Provided material:
——

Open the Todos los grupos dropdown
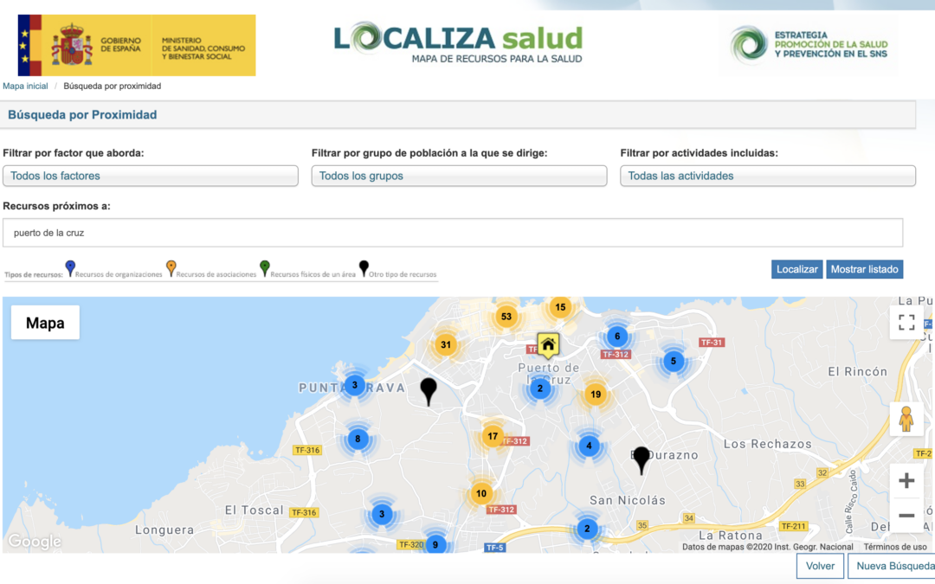(460, 176)
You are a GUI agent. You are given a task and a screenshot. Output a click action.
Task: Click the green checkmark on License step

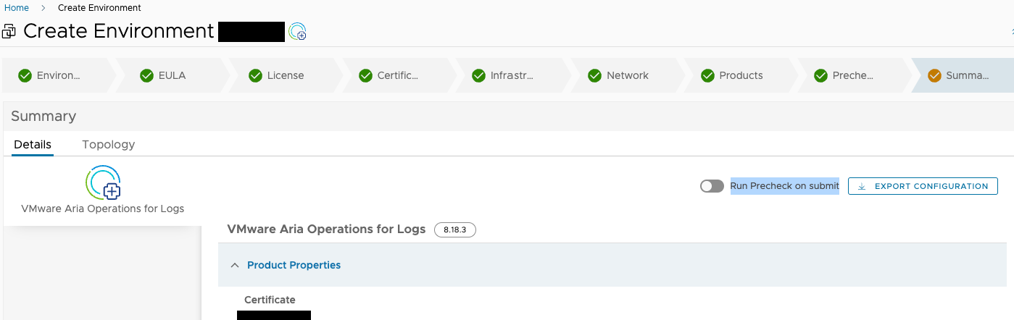tap(255, 75)
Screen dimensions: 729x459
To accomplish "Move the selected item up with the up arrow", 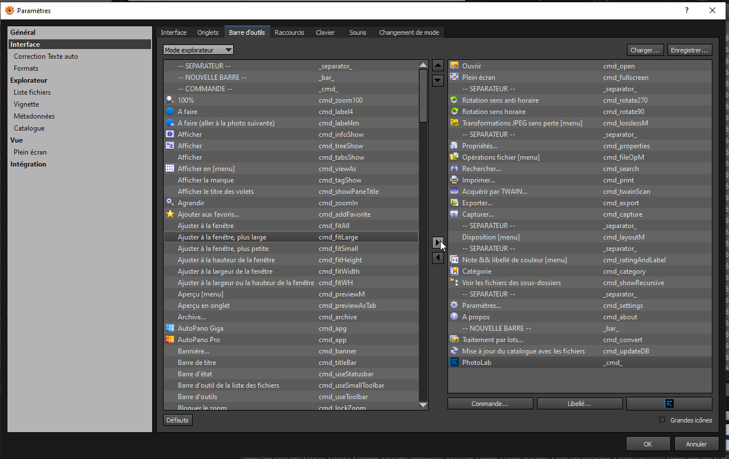I will point(438,66).
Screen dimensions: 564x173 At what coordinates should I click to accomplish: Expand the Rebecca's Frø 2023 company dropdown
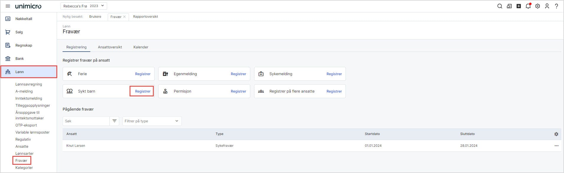click(x=84, y=6)
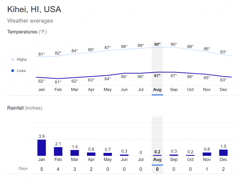Switch to the Mar month label
The height and width of the screenshot is (186, 246).
(75, 89)
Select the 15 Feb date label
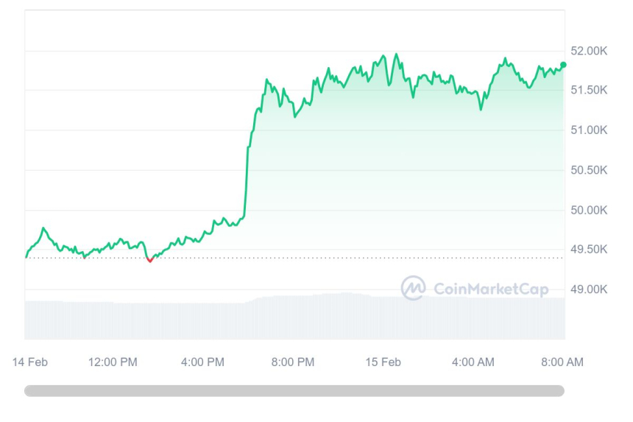This screenshot has width=633, height=422. (383, 362)

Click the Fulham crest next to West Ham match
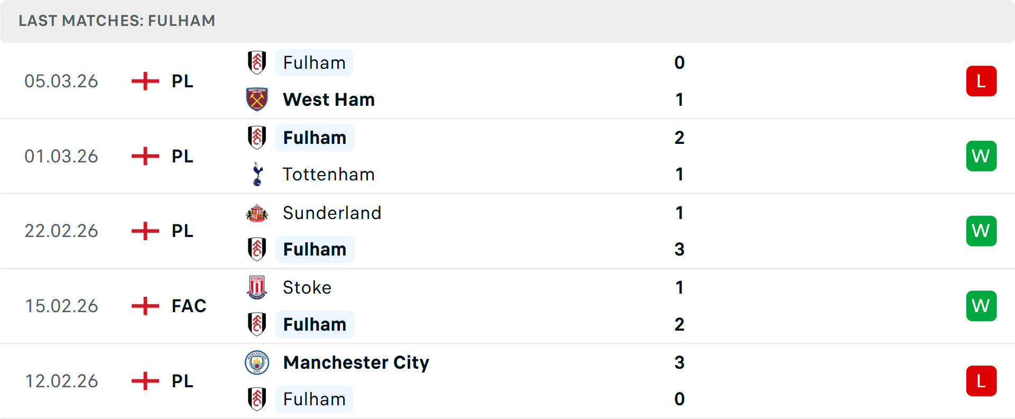pos(257,62)
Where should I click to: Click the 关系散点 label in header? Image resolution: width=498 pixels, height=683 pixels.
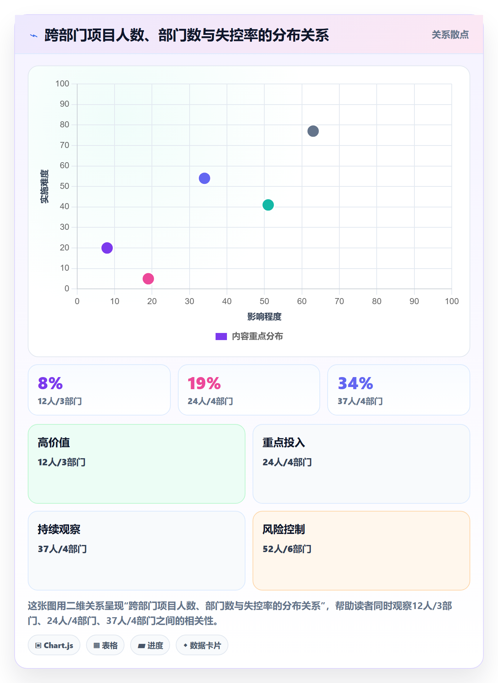coord(450,35)
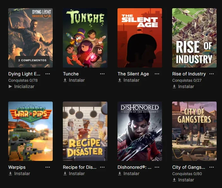
Task: Install City of Gangsters
Action: tap(183, 180)
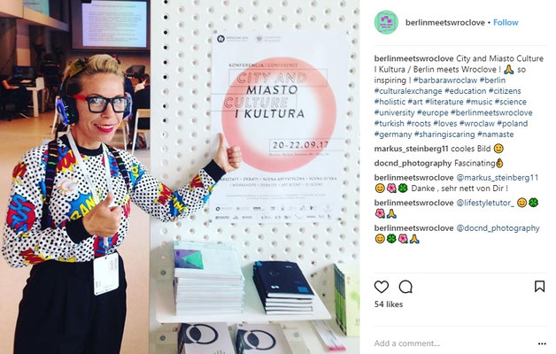Open the #culturalexchange hashtag

(408, 91)
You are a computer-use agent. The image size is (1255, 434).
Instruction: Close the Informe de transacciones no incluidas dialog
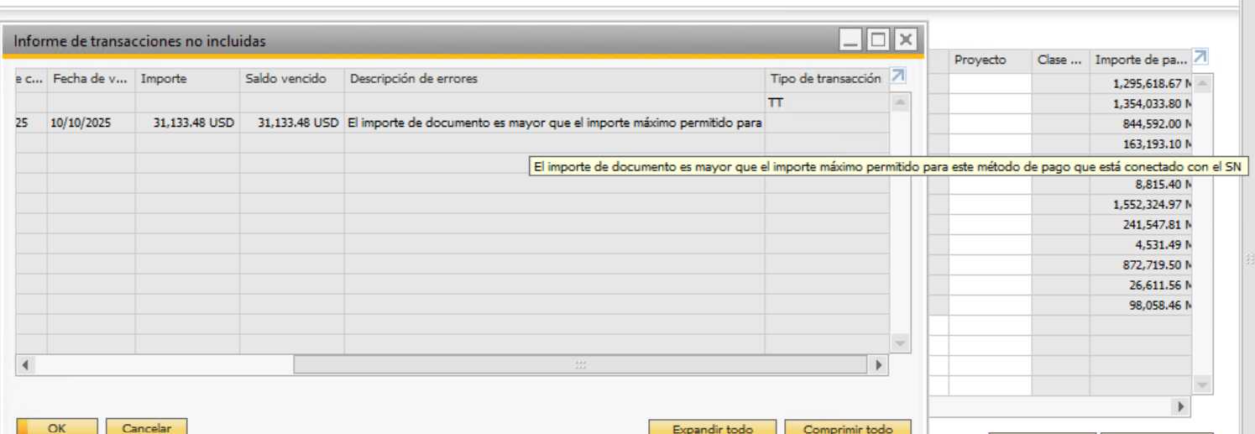coord(905,39)
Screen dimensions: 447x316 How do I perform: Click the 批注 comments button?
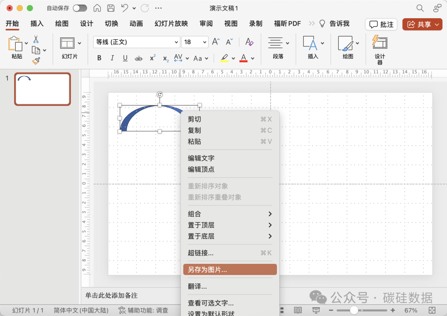pyautogui.click(x=381, y=24)
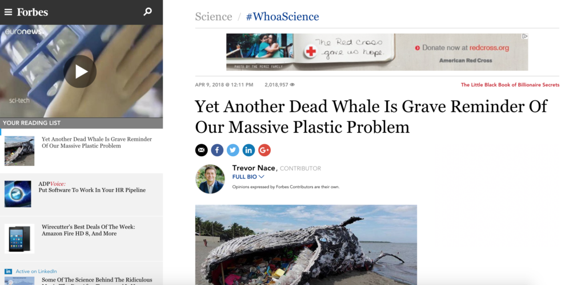Click the Amazon Fire tablet thumbnail
585x285 pixels.
point(19,239)

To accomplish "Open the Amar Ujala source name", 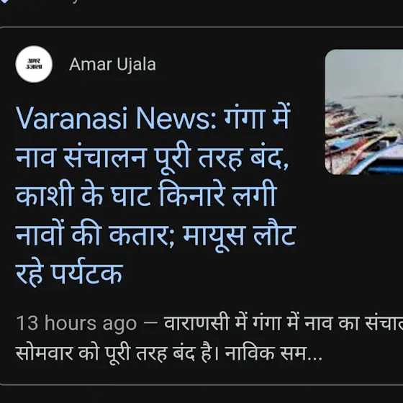I will pos(112,64).
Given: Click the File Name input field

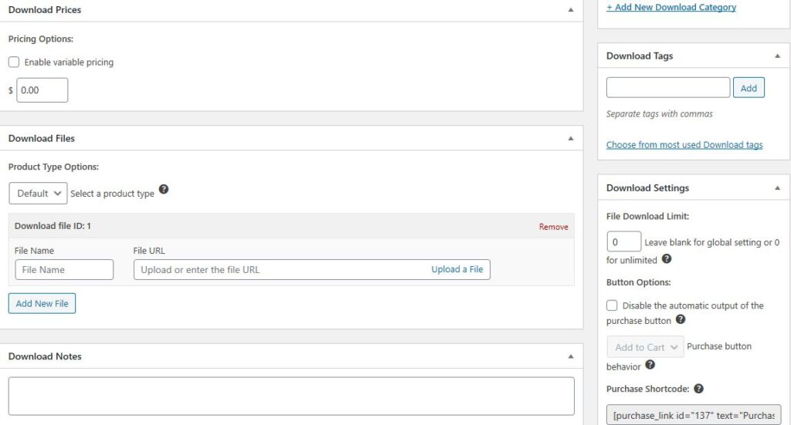Looking at the screenshot, I should click(x=64, y=269).
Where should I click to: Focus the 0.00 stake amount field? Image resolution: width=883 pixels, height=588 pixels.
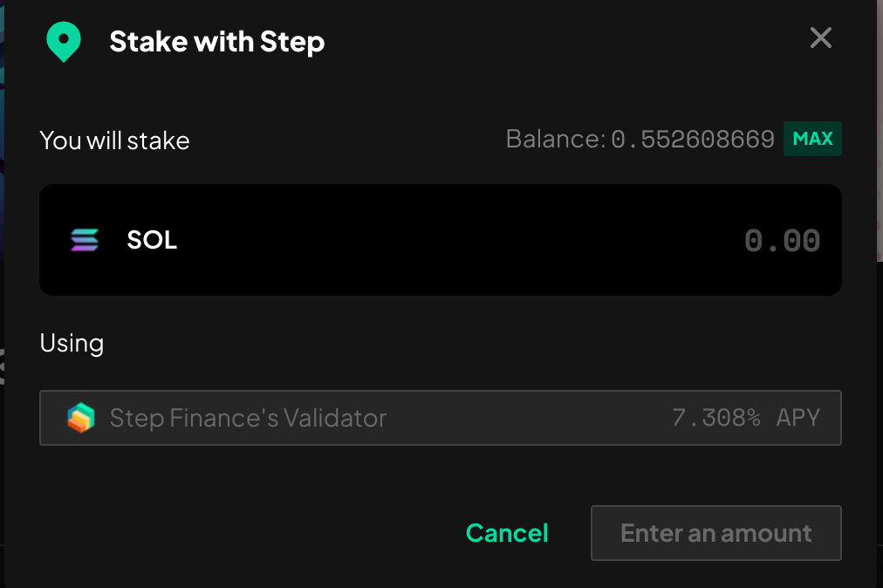click(x=782, y=241)
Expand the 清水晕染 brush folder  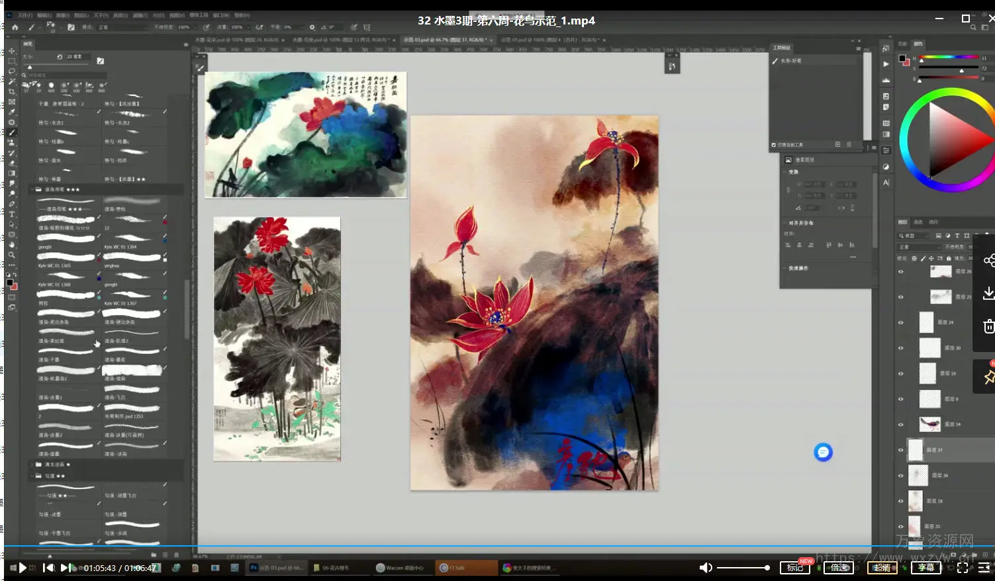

——

Exercise goal:
In the entries above, find each line that includes the string "agent" and copy it.

Output for this task:
You are a GUI agent. You are given a task and a screenshot. Output a click action.
You are a computer-use agent. The image size is (1255, 434).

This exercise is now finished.